*GIVEN TEXT:*
============================================================

A fuck buddy of mine
suggested a threesome and I’m intrigued. I love hanging out with him but our
sexual chemistry is meh sometimes. One of my buddies might be into it and while
I don’t think she’d mind the suggestion, I’d be really bummed if a threesome
destroyed my friendship with her for whatever reason. What are things to
keep in mind when picking a threesome partner?

TRIGGER
WARNING FOR MY MOM: Stop reading now.

A
threesome can be a wonderful way to learn about one’s personal strengths. Uh, not
that I know anything about what you’re talking about, of course. I have just
heard through the grapevine (my vagina) that a threesome can be a nice thing
and that you can learn about your personal strengths, included but not limited
to helpfulness, generosity, patience, and sense of humor.

Threesomes
can also be sort of non-dramatically skeevy and make you realize, “Hey,
this ain’t really my thing. I tried it once and now I’m going to move on with
my life.”

Worst-case
scenario: a threesome can be a terrible way to ruin everyone’s night or perhaps
year. I heard tell of a girl and gal who had a ladyfriend come into their
bedroom, and it ended with the girl crying and the ladyfriend saying, “I’m
outta here.” The friendship was never really the same. I’m not sure how
that marriage fared after the big event, either.

Do you
like both these people? Do you trust both these people? Do you feel ready and
willing to laugh at yourself and to laugh with them if somebody farts
accidentally? Can you all keep a secret? Are you okay with a two-girl one-guy
situation? (Personally, I have zero interest in being Eiffel Towered – despite this very sweet suggestion—so I’d be far more on board
with your situation than with a two-dude dance. Still, I believe that everyone
should be allowed and encouraged to engage in the consensual threesome
activities of his/her/their choice.)

You
sound quite casual about everyone involved, which I think is a rather good
thing. Nobody here is married or in a long-term monogamous relationship. Have a
chat with both your buddies about this idea and see what they have to say. If
it seems like a fun idea, get everybody together, imbibe some sort of beverage,
and see what happens! But you must remember to do the safety dance and use
protection (I recall one instance in which a condomless three-way produced
offspring, which was quite a surprise to all involved). And make sure everybody
gets equal attention!

============================================================

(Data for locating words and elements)
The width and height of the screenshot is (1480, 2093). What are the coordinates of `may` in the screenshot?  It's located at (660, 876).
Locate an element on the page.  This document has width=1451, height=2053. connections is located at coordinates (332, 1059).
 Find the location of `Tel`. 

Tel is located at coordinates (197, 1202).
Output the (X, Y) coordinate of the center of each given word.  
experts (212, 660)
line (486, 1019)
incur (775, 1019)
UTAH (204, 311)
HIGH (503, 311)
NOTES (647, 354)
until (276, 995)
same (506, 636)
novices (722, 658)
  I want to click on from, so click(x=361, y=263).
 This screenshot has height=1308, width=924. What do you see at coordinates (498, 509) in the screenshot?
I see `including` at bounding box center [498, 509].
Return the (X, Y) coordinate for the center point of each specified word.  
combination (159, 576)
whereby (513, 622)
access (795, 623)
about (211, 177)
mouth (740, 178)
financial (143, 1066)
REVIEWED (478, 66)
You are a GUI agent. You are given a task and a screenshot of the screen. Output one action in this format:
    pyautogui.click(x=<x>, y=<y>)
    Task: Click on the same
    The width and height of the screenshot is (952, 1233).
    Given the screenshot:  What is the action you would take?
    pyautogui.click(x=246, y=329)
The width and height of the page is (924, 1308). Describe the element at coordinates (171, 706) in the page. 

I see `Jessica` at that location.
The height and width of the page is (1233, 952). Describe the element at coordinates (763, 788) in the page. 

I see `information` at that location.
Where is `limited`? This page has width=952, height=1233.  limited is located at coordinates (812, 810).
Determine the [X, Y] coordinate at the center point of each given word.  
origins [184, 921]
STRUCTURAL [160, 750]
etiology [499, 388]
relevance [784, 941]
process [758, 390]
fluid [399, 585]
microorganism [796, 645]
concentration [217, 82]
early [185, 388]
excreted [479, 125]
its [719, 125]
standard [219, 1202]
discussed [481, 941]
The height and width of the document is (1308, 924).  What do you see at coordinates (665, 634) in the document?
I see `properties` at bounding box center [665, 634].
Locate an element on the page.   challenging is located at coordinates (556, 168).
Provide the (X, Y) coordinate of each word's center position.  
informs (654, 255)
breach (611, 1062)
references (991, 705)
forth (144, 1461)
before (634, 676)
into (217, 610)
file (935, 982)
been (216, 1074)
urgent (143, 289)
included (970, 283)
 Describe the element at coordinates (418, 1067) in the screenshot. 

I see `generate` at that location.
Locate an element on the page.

============================================================

*EXERCISE DETAILS:*
Resume the advice column on choosing a threesome partner, carrying on after its final sentence.

*REPLY:*
One more
thing: I hate to tell you this, but I’ve also heard that some threesomes can be
quite boring. So don’t build it up in your head as the be-all, end-all of
sexytime. It’s just another permutation of adults getting sweaty and sticky
together.

I have a beautiful friend, L, who I’ve
known since I was a kid. She has a VERY good-looking boyfriend. I am not the
type of person to ever go after someone’s significant other or indulge in
someone’s cheating because I value my friendships a lot more than sex with my
friends’ partners. The problem is that said hot boyfriend keeps saying comments
to me that started out jokingly but have turned into something more serious. I
will admit that I have a flirtatious personality but I have made it VERY WELL
KNOWN that I’m not interested in him. Lately, the comments have taken a more
sincere, less jokey turn. He even said to me the other night, “Should we
tell her about us?” I laughed it off, but I think he meant it! He is so
sweet in every other aspect except this particular personality quirk. I just
don’t want his behavior to come between me and L. Should I say something to
her? To him?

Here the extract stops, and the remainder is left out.